« COEUR SERRÉ », QUAND LE THÉÂTRE PARLE -AUSSI- DE LUI-MÊME

Lebruitduoff.com – 25 juillet 2025
AVIGNON OFF 25. « Coeur serré » – Cie Libre d’Esprit – mes Nikson Pitaqaj – Théâtre L’épiscène à 11h20.
Bien sûr, cette pièce montée par Nikson Pitaqaj sur un texte de Valérie Durin évoque l’emprise à tous les étages : depuis la sphère privée -amoureuse, familiale- jusqu’à la sphère professionnelle, en l’occurrence ici l’univers d’une troupe de théâtre dirigée par un metteur en scène fantasque et tyrannique.
L’emprise psychologique donc, ce « marronnier » de la psychologie universitaire et des « Closer » en tout genre, est au centre de cette création : on ouvre sur le domaine familial, avec une mère visiblement dominante et une soeur acariâtre… Puis on passe au grand méchant, l’amoureux, un sale type égocentré qui harcèle moralement notre « héroïne », une comédienne un peu paumée, pas sûre d’elle… et, naturellement on glisse vers l’univers professionnel d’Armelle, où sévit un autre sale type, metteur en scène de son état, donc. Sur cette trame, Nikson Pitaqaj développe le fil de sa narration chorale. Huit personnages qui ont trouvé leur auteure s’expriment frontalement au public et filent leur histoire individuelle et collective à la fois, pourrie par cette toxicité trouble de leurs harceleurs psychologiques. On est au coeur -serré- du sujet.

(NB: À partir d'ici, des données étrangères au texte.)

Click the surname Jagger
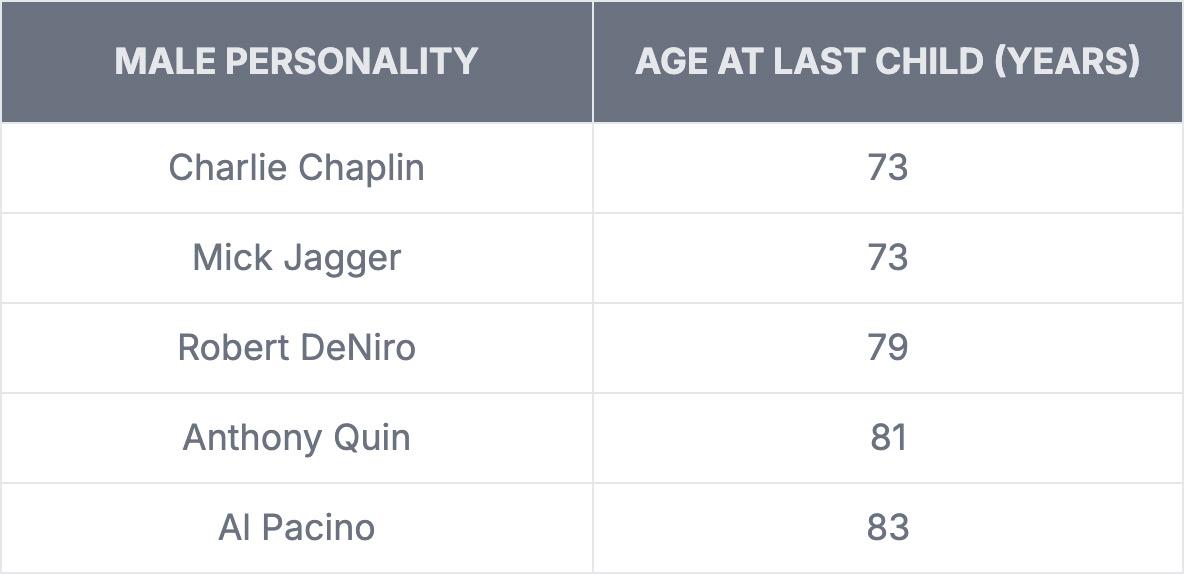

Mais au-delà de ce thème hélas de tout temps d’actualité, « Coeur serré », met en place un subtil effet de miroir -quasi une auto-critique- du rôle ravageur d’un chef de troupe -on pourrait l’étendre à celui d’un directeur de théâtre- et c’est cet aspect-là qui nous a paru très intéressant : le théâtre qui se regarde lui-même, sans complaisance et sans pitié. On pourrait développer à l’infini, tant l’univers théâtral est gangrené par la figure du « maître » et dictateur avéré, qui terrorise et martyrise ses « sujets » avec délectation… Un univers impitoyable et des symboles toxiques de l’autorité -patriarcale bien souvent mais pas que- que Pitaqaj connaît évidemment sur le bout des doigts…
Sur une mise en scène sobre et une scéno astucieuse, les huit comédiens -plutôt bons d’ailleurs- parviennent à nous entrainer à coeur ouvert dans les tréfonds de leur trouble face à cette emprise permanente qui les assaille et les dérègle. Jusqu’au final où notre héroïne semble enfin ouvrir les yeux sur sa propre inaptitude à gérer émotionnellement sa vie privée, comme professionnelle.
Un théâtre de proximité, concernant, qui nous amène au coeur de la perversité humaine qui, depuis la nuit des temps, a su créer et faire prospérer ces harceleur(se)s, figures récurrentes des rapports sociaux.